少妇很漂亮,笑眼弯弯,眉目慈祥。比在亿伟医院多了一份妩媚,少一分酸楚。
看到心桐,她同样愣住。
“李阿姨?”心桐震惊,意外,兴奋。
人生何处不相逢。转了一圈,她和她竟然戏剧化的再聚,冥冥之中,似有一股力量在拉近她和云理。
“心桐!”李阿姨醒悟,高兴得手舞足蹈,他一个劲追问周分春,“你怎么知道我要找的护士是心桐?她是怎么答应你的?”
“我……”周分春莫名其妙,看见妻子高兴,他心里一阵酸楚,介绍,“她是我侄女心桐。

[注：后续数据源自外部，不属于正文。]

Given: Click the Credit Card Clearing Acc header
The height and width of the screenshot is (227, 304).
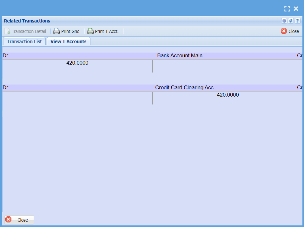Looking at the screenshot, I should 184,88.
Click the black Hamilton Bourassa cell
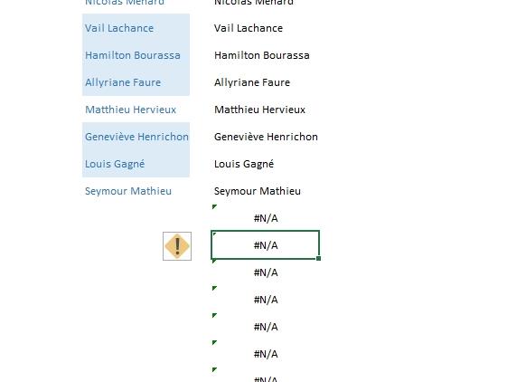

”
“哦,你先前说来养伤的侄女就是心桐。”李阿姨兴致未减,更加高兴,“好!真好!”
“李阿姨,上次对不起,我……”
李阿姨心花怒放,心桐愧疚更加深重。
“孩子,阿姨以前提出的要求太过份。换了我,也不会随便为一个别人丢弃那份工作。”李阿姨说,“孩子,我自始至终对你都没有半分怨言。现在好了,我们都是一家人。”

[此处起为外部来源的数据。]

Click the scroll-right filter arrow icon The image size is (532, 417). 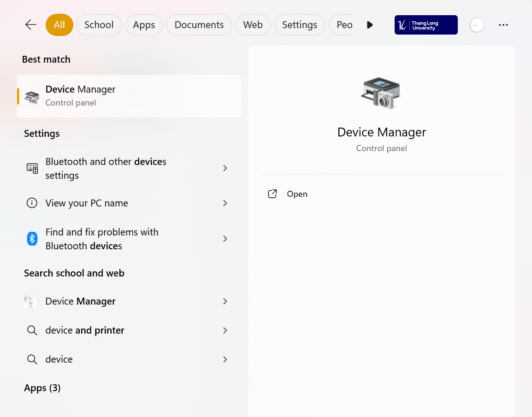(x=370, y=25)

周分春总算听出眉目来。原来孩子他妈想请的护士就是这个女孩。
莫非他为情所伤的儿子云理在短暂的时间内又移情别恋了?
很快他否定自己胡思乱想。
张言其董事长都有意图让他的女儿周韵云和骋伟走到一起,这也是他的希望。
刚发现心桐和骋伟走得近,且骋伟对她又十分上心,他心里异常别扭,莫名的排斥。
骋伟拜托他照顾心桐,再三嘱咐等他回来之后一同去rt市。
在边境省城,跟心桐相处一段时间之后,他有些看法悄悄默化。
女孩简单,纯真,诚挚。面对她清澈的眼眸,他不由自主地对她产生怜惜和包容。
自己女儿韵韵是宝贝,卫心桐也曾是人家的宝贝,只不过她没有韵韵幸运,宝贝她的人永远地离开了她。

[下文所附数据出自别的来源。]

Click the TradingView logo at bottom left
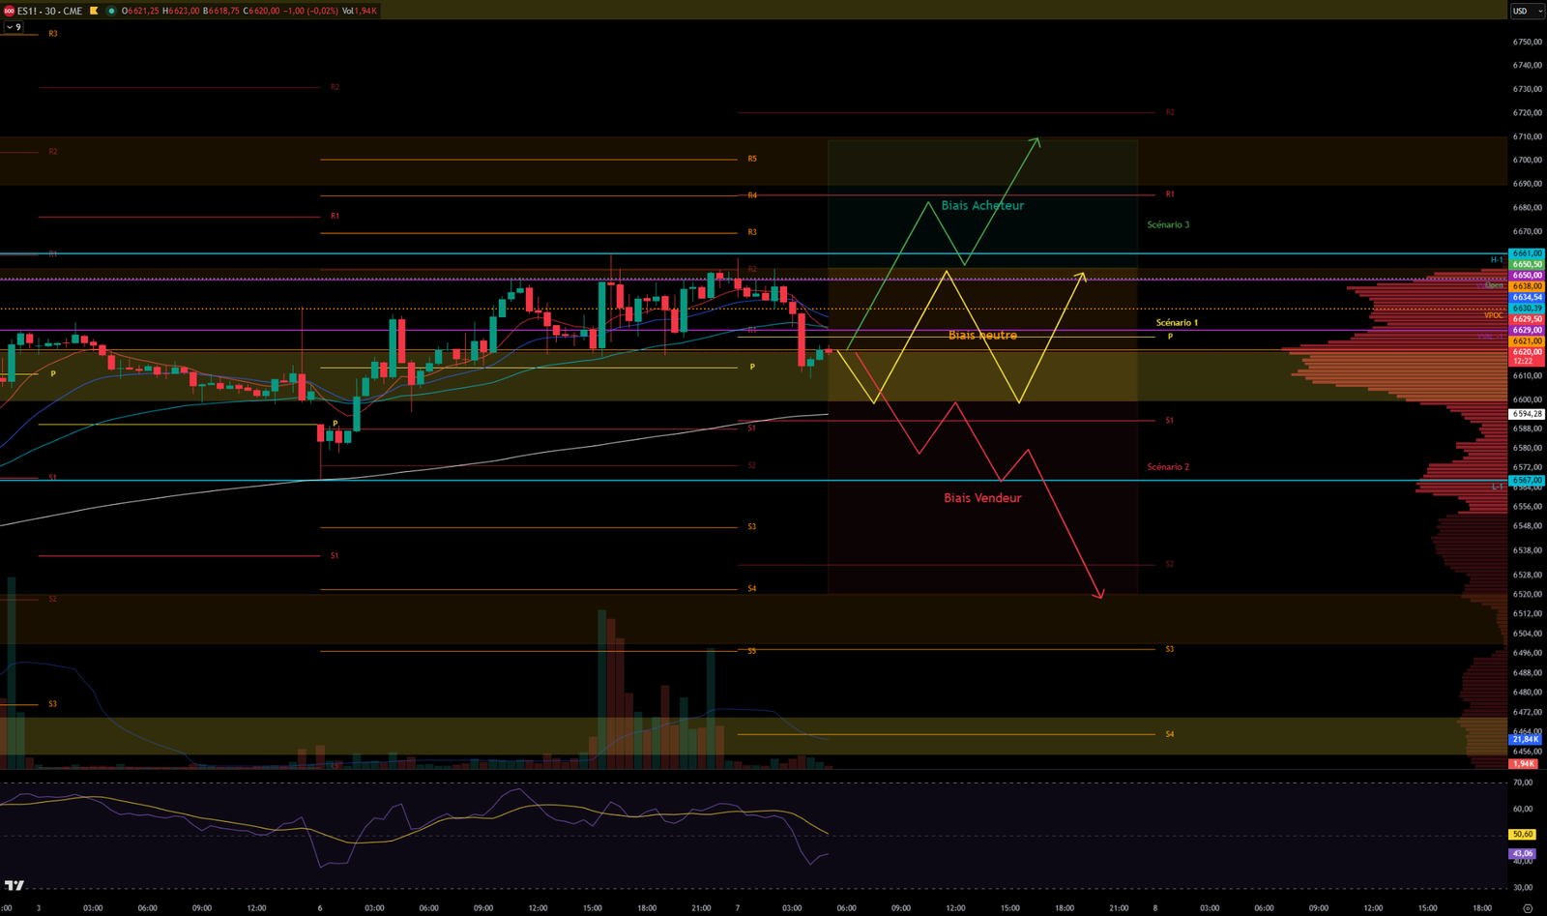Screen dimensions: 1547x916 14,885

她的人生并没有因为不幸而沉落。虽然一个人,她依然过得风生水起,让骋伟另眼相看。
他不应该她比自己女儿优秀而心生怨怒。
他再一次正眼打量眼前这个不起眼的女孩。
女孩大而圆眼睛明亮清澈,饱满柔润的樱桃唇,小巧玲珑的小鼻翼,精致完美,轻轻一动,灵气飘逸四周,隐隐中又感觉某种熟悉又亲切的东西在流动,赏心悦目,说不出的超凡脱俗。
想不喜欢都不行!他总结。
“分春,看我,只顾高兴了。”李阿姨看见他在走神,连忙牵起心桐的手,大声说,“我们进屋吧。”
几个人鱼贯而入。
客厅很大,五十多平。墙壁装璜成暖暖的米黄色,墙角和天花板四周梁柱,清一色纯白。
客厅正中摆放一套白底蓝花浅色系布衣沙发,电视墙和落地窗帘恰恰是那种淡淡的蓝色。
处处透露出一种低调的奢华!
“周叔,你这么富裕,我竟然不知。”心桐打量客厅,啧啧。
“我这不算什么?”周分春谦虚。
“太漂亮了。还说不算什么?”心桐像刘姥姥走进大观园,一双眼睛不够用。
想到以后就在这里养伤,她如入云里雾里。
骋伟默默打量室内陈设,这般豪华,比起他爸爸那套辉煌别墅逊色不少。
他至今仍然不敢相信,他的爸爸竟然是千忆集团雄霸一方的oss。
“发什么呆呀?”心桐突然笑了,“看到周叔家土豪别墅,难道有想法了?”
“当然。”骋伟顺口带出,“如果我以后家徒四壁,不知是否有人愿意跟随?”
“只要你够好,自然有人随你。”心桐脱口而出。
“我记住你的话了。”骋伟立即拍手称好。
“阿姨,云理呢?”在家坐了十分钟,不见云理人影,心桐问。
“他今天去做康复锻炼。”李阿姨说,“心桐,你刚出院,我带你到房间里休息。”